Your answer must consist of exactly the lines below, starting with the line with "Task: Select the NL2-NL200 limit cell" and going on through the line with "Screen dimensions: 646x490", and nothing else.

▼

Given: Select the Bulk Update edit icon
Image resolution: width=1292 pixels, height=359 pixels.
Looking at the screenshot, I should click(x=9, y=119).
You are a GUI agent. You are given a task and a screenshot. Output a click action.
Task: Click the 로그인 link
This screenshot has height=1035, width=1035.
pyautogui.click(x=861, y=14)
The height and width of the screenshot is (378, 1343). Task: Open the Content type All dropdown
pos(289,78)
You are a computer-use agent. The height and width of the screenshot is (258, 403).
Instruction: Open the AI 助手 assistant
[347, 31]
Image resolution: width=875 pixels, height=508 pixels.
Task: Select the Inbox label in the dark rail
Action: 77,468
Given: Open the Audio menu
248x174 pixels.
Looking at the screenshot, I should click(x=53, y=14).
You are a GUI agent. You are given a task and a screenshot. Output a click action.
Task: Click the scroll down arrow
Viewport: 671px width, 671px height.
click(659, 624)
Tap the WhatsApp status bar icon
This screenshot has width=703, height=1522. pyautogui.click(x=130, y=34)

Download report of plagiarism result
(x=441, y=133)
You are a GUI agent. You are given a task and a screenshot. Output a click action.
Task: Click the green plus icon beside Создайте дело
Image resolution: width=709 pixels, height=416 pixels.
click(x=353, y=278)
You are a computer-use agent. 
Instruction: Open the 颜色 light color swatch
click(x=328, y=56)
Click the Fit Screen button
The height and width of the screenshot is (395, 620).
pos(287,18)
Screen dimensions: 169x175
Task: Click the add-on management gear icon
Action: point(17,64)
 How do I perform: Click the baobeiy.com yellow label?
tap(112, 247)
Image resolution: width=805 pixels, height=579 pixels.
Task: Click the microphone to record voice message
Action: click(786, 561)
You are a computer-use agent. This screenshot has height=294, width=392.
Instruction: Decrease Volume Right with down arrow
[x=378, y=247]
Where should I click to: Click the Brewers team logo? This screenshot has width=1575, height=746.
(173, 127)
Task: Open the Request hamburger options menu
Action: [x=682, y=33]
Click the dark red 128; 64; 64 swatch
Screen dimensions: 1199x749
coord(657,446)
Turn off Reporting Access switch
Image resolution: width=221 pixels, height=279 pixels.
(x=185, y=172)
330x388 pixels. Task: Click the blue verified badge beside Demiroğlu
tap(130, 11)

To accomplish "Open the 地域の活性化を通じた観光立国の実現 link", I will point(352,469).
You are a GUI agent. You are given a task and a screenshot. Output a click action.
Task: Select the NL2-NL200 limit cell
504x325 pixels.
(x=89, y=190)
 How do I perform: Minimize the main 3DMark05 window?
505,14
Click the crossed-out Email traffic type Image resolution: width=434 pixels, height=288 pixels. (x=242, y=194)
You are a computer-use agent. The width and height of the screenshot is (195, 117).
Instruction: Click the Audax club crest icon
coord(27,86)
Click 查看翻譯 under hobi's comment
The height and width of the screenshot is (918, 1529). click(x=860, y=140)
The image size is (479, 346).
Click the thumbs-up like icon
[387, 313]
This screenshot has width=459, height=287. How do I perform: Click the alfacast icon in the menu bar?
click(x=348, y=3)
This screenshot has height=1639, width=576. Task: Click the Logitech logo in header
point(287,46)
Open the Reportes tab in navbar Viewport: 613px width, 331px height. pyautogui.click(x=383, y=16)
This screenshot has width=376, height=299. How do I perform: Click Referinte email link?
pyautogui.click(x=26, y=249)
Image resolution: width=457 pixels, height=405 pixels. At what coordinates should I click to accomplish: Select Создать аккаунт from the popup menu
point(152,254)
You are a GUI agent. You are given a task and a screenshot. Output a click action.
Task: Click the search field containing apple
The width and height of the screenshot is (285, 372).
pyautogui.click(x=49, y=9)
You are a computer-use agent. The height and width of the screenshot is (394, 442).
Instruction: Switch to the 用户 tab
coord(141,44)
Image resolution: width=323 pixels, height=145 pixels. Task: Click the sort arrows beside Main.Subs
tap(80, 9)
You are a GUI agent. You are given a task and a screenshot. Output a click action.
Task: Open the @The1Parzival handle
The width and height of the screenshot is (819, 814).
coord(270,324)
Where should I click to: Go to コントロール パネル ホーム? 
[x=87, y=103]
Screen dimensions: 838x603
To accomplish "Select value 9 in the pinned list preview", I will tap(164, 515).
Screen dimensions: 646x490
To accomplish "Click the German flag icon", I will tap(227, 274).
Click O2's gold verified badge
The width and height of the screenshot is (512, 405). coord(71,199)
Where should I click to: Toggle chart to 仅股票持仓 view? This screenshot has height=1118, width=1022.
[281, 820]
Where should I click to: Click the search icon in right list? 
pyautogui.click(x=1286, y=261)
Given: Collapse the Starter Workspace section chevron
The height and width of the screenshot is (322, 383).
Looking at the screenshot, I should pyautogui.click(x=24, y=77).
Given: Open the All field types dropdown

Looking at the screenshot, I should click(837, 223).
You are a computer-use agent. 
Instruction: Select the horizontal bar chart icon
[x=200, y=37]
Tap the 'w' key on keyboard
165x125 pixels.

▲

OUTPUT BELOW -
Task: Select the NL2-NL200 limit cell
504x325 pixels.
(x=89, y=190)
 How do I perform: Minimize the main 3DMark05 window?
505,14
Click the crossed-out Email traffic type Image resolution: width=434 pixels, height=288 pixels. (x=242, y=194)
You are a computer-use agent. The width and height of the screenshot is (195, 117).
Instruction: Click the Audax club crest icon
coord(27,86)
Click 查看翻譯 under hobi's comment
The height and width of the screenshot is (918, 1529). click(x=860, y=140)
The image size is (479, 346).
Click the thumbs-up like icon
[387, 313]
This screenshot has width=459, height=287. How do I perform: Click the alfacast icon in the menu bar?
click(x=348, y=3)
This screenshot has height=1639, width=576. Task: Click the Logitech logo in header
point(287,46)
Open the Reportes tab in navbar Viewport: 613px width, 331px height. pyautogui.click(x=383, y=16)
This screenshot has width=376, height=299. How do I perform: Click Referinte email link?
pyautogui.click(x=26, y=249)
Image resolution: width=457 pixels, height=405 pixels. At what coordinates should I click to accomplish: Select Создать аккаунт from the popup menu
point(152,254)
You are a GUI agent. You are given a task and a screenshot. Output a click action.
Task: Click the search field containing apple
The width and height of the screenshot is (285, 372).
pyautogui.click(x=49, y=9)
You are a computer-use agent. The height and width of the screenshot is (394, 442).
Instruction: Switch to the 用户 tab
coord(141,44)
Image resolution: width=323 pixels, height=145 pixels. Task: Click the sort arrows beside Main.Subs
tap(80, 9)
You are a GUI agent. You are given a task and a screenshot. Output a click action.
Task: Open the @The1Parzival handle
The width and height of the screenshot is (819, 814).
coord(270,324)
Where should I click to: Go to コントロール パネル ホーム? 
[x=87, y=103]
Screen dimensions: 838x603
To accomplish "Select value 9 in the pinned list preview", I will tap(164, 515).
Screen dimensions: 646x490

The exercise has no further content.